For the Birds Radio Program: Hairy Woodpecker
(Recording of a Hairy Woodpecker)
A few weeks ago, I heard from a listener in Mountain Iron, Minnesota. Helen Nordman wrote to tell me about some strange behavior she noted in a couple of Hairy Woodpeckers late one afternoon. They were sitting in a jack pine facing each other about 8 inches apart, stretching their necks and heads skyward. At times they moved their bodies back and forth sideways in a jerky motion. Sometimes they sat still, staring at each other. Toward the end of the performance, one of the hairies moved to the underside of a thick bough, hanging almost monkey-like while it continued to stare at the other one, who was sitting vertically on another bough 18 inches above. Since this odd spectacle took place on November 10, it didn’t seem likely to be mating behavior, but what could this odd performance have meant?
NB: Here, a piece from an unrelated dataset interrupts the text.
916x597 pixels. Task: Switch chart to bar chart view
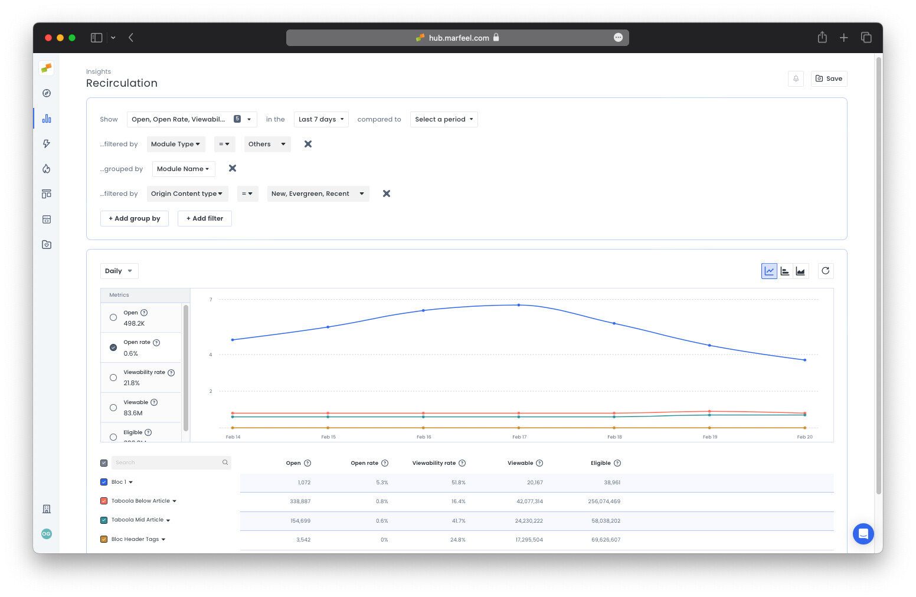point(785,271)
It’s impossible to know exactly what goes on in the mind of a bird–for all we know, Hairy Woodpeckers may have figured out all about relativity long before Einstein. But one thing we know for sure is that Hairy Woodpeckers usually maintain a winter territory and often shun others of their kind during this harsh season, when it’s hard enough to find food to support a single one. They do often form uneasy truces at feeding stations, but they probably size each other up first– to be sure it wouldn’t be just as easy to drive off the competitor. It sounds to me like these Hairies were going through this kind of a testing ritual. They may have been trying to see which of them would be top dog at the suet. Or, possibly, one of them had been evicted from its roosting cavity by a starling or squirrel and needed to find new quarters in a hurry, especially because night was closing in. I’d be interested to know if a woodpecker hole was present in that jack pine. Whether it was an issue of food or shelter, birds avoid a lot of injuries in confrontations by displaying rather than out-and-out fighting.
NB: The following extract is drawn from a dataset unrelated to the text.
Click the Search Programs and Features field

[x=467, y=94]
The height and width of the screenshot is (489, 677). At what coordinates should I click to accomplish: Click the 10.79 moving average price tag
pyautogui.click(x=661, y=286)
Mrs. Nordman was most intrigued with the stretching of the birds’ necks and heads skyward–it gave the birds a very snake- like appearance, reminding her that birds evolved from reptiles.
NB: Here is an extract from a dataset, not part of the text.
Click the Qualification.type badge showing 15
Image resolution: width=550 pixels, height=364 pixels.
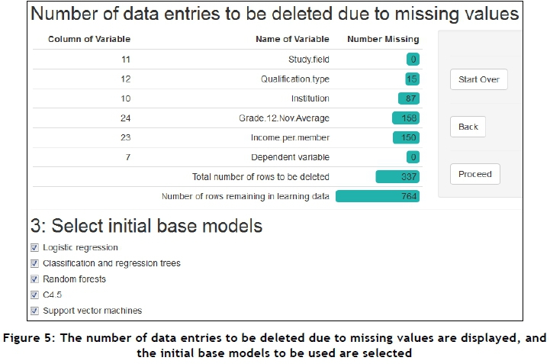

Observations like this play a very important role in ornithology. Many of the most important studies about birds, from early times through the present, have been conducted by amateurs. Arthur Cleveland Bent, a businessman, wrote a series of the most important life histories of birds ever compiled– the first volume, published in 1937, is still in print and heavily used today. Minnesota’s own Bob Janssen, author of Birds in Minnesota and editor of the state’s quarterly bird journal, The Loon, isn’t a professional ornithologist, either. The American Ornithologists’ Union, although a scientific organization, encourages amateurs to join, and membership rolls of state organizations, like the Wisconsin Society for Ornithology and the Minnesota Ornithologists’ Union, are mostly amateurs. Considering how very much is known about birds, it’s important to recognize that far more is still unknown. Observations like Helen Nordman’s add to the body of information that ornithologists need before they can fully understand the lives of birds.
(Recording of a Hairy Woodpecker)
This is Laura Erickson, and this program has been “For the Birds.”